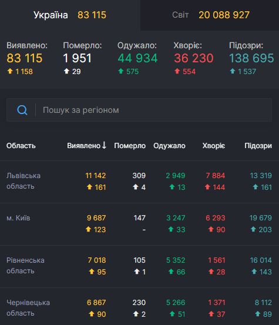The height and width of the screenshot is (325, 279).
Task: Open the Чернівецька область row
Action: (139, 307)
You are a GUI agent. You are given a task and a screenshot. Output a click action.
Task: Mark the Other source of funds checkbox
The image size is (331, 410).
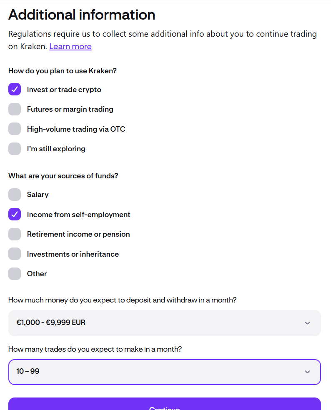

---

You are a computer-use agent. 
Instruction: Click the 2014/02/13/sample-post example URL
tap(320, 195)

§ Activity
Of all the entries above, retype exactly the lines from the line with "Task: Mark the Other source of funds checkbox" to the line with "The image size is (331, 410).", both included, and no others.

§ Exercise output
Task: Mark the Other source of funds checkbox
The image size is (331, 410).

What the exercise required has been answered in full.